To start this process, it convened about 100 people in London in Mid-February to discuss the criteria for site selection. The city/region will be funded with 10 Mio Pounds. The very efficiently managed workshop rapidly generated insights about success criteria for such sites.
There seemed to be much consensus that fully autonomous vehicles hold the most promise; they will provide completely new opportunities in mobility services, applications and business models. There was some disagreement as to the state of autonomous technology. While some argued that the technology is basically there, others voiced concerns that significant challenges still remain. Disagreement was also visible with respect to standardization and interoperability.
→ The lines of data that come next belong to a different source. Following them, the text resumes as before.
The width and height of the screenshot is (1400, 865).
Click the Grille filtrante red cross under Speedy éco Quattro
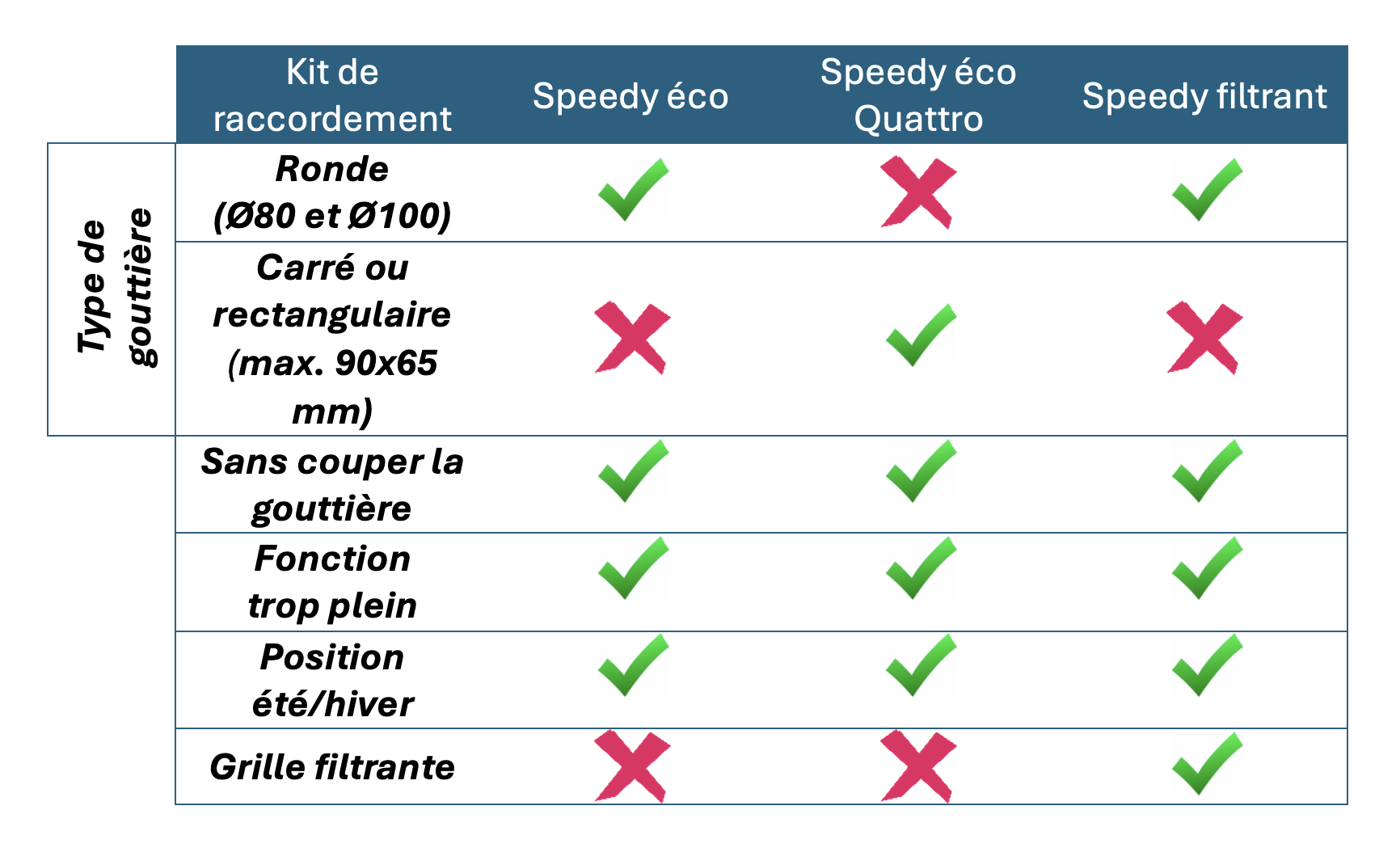918,766
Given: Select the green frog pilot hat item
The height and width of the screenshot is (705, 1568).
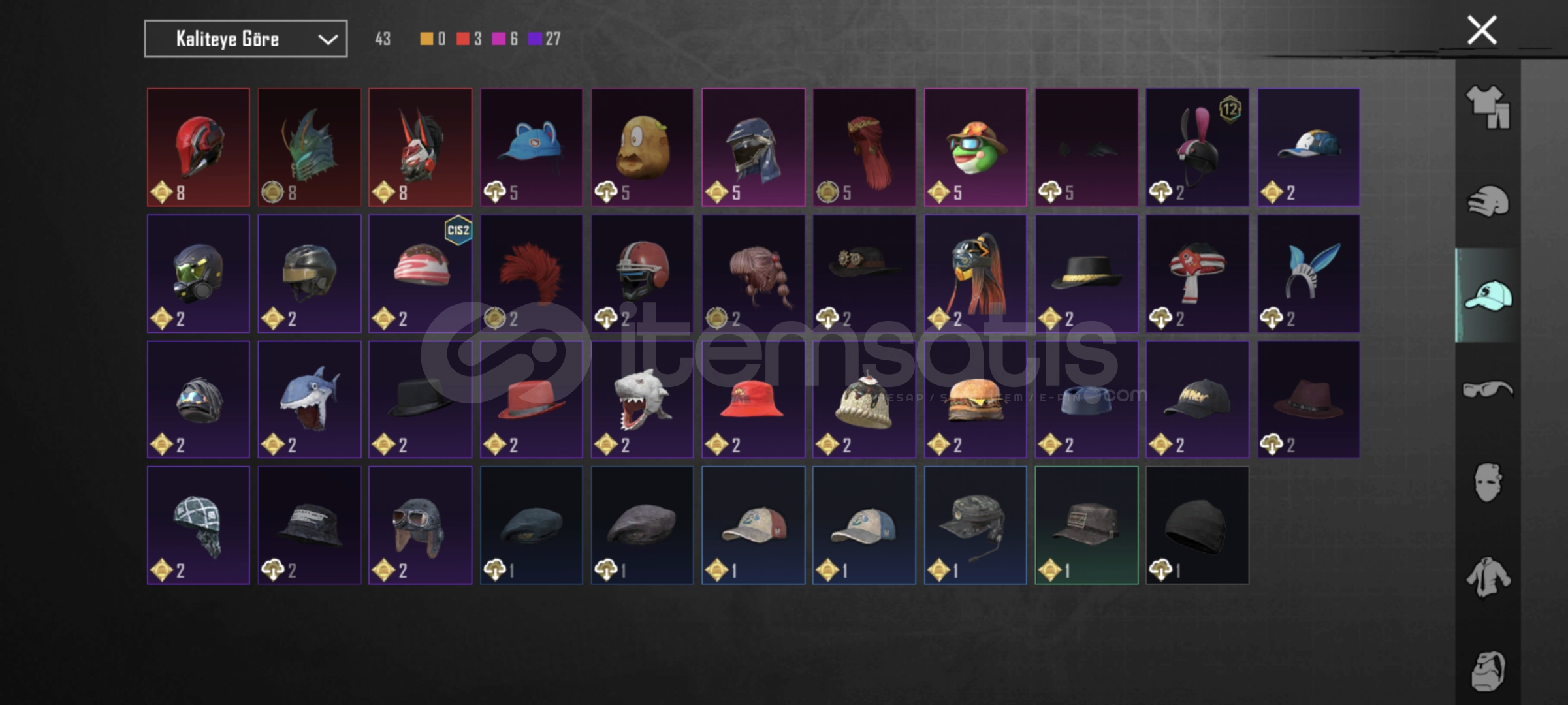Looking at the screenshot, I should (975, 148).
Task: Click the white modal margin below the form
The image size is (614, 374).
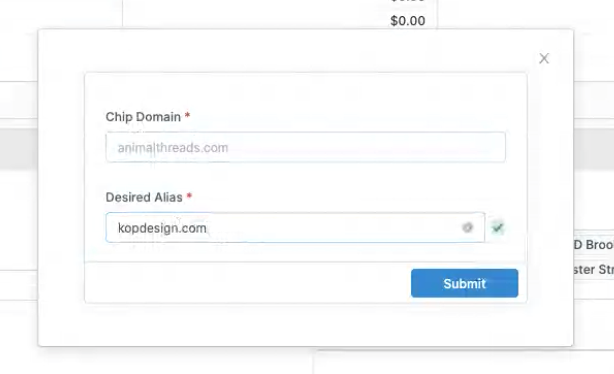Action: (305, 324)
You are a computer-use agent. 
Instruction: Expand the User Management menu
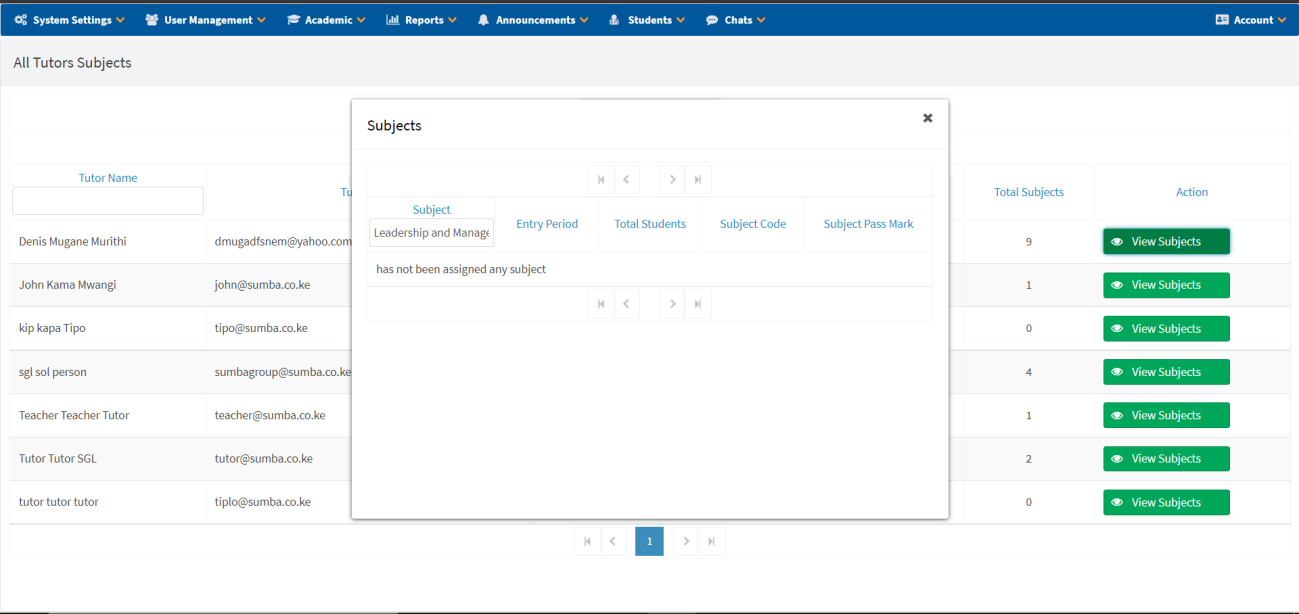206,20
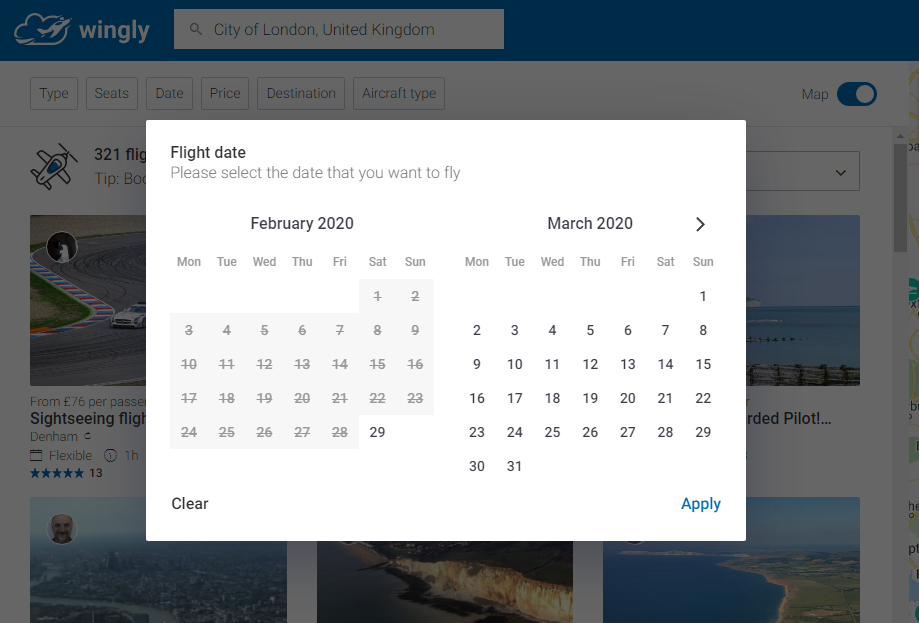This screenshot has width=919, height=623.
Task: Click the search magnifier icon
Action: click(196, 29)
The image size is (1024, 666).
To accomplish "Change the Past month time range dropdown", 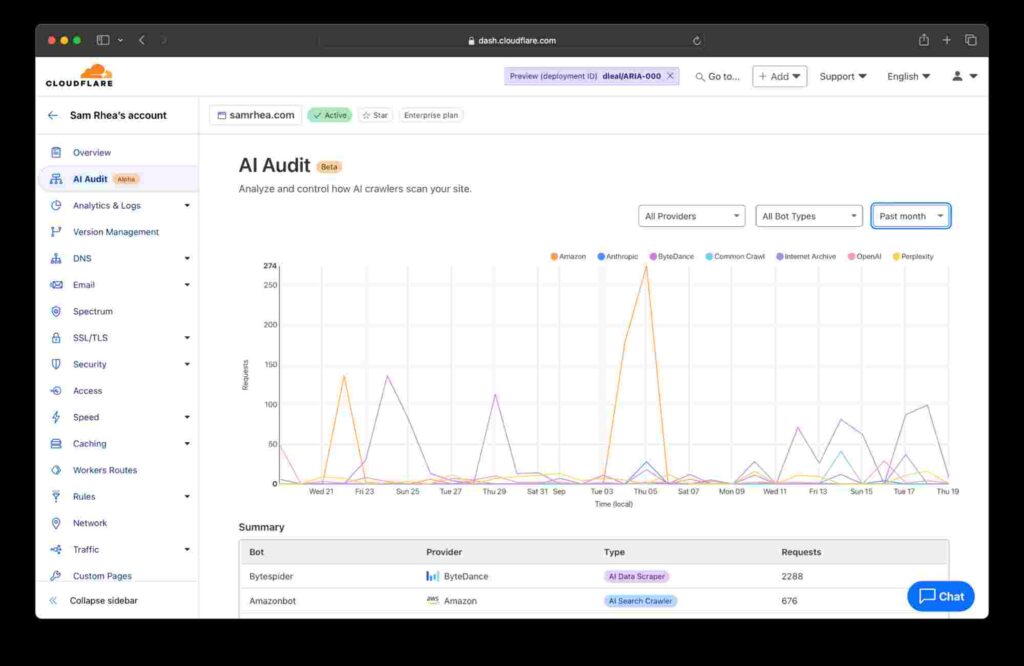I will tap(910, 215).
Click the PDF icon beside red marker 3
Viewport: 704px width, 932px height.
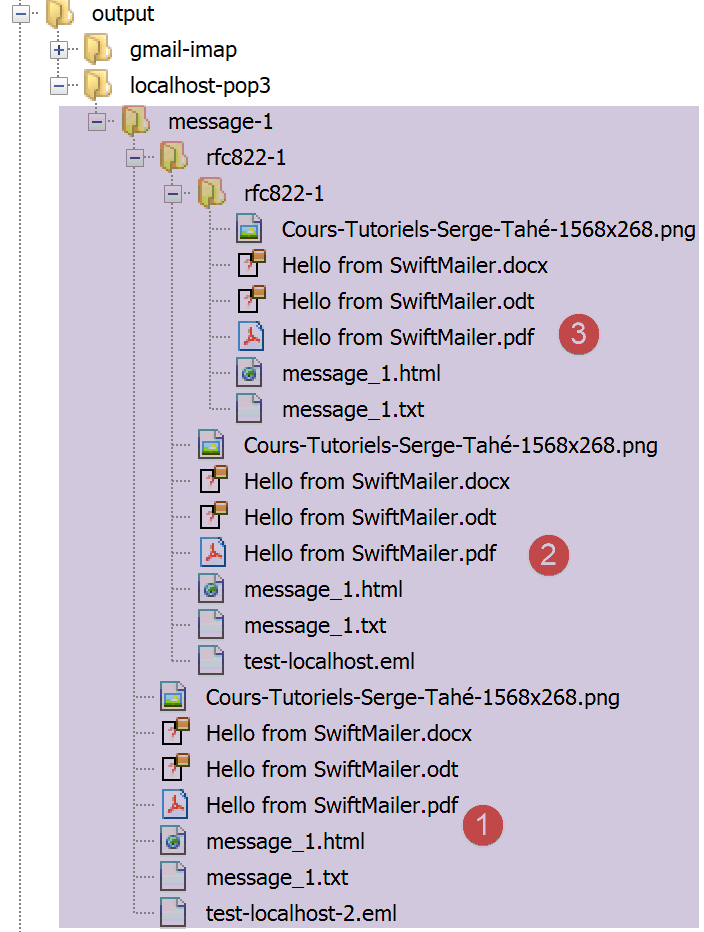click(x=249, y=337)
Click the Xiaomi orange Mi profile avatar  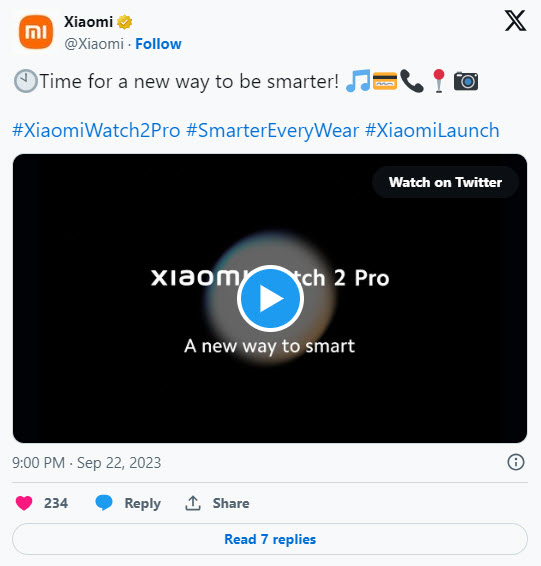pos(36,32)
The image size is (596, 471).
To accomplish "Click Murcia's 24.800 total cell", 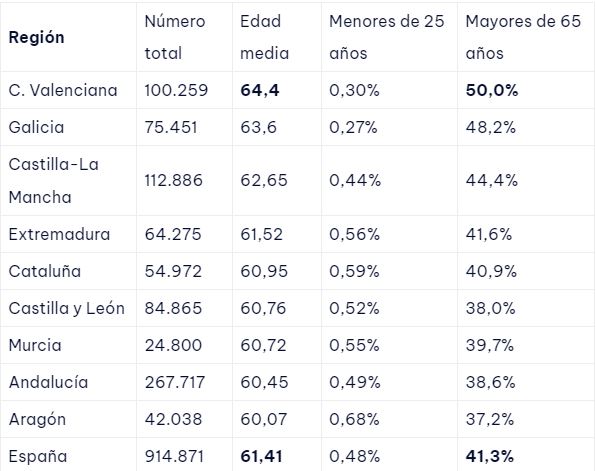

While some argued that the vehicles should be standardized and easily transferred to new locations, others argued that imposing such requirements would be too early and would accomplish little.
A representative from Google stressed the importance of speed in the implementation – a comment that reflected a sense of urgency which most participants seemed to share: There is only a short window of opportunity to gain a leadership position in this rapidly moving field.
Within Europe, the United Kingdom has some unique advantages for the early implementation of self-driving cars: It is not bound by the stipulations of the Vienna Convention on Traffic that every car must be controlled by a driver at all times. Unlike most European Countries (except Spain) it has never ratified the convention. In addition, its car industry is not as dominant as in many other countries (the UK is on position 17 of the 40 nations listed by the Organization of Motorvehicle Manufacturers (OICA) with respect to the number of employees in the car industry as percentage of the whole workforce; In contrast, Sweden, the Czech Republic, Germany and Spain are among the top five. This also means that the UK has less to fear from the disruption of the auto industry which fully autonomous vehicles might cause. At the same time, the UK has an excellent industry and research base, top universities including Prof. Newmanns Oxford Mobile Robotics Group, and already has a head start with more traditional electric driverless pods operating at Heathrow.
Given that another project is already under way to implement 100 self-driving pods in Milton-Keynes between 2015 and 2017(funded at much higher rates), the UK might indeed achieve a critical mass to become a key player in this autonomous vehicle revolution.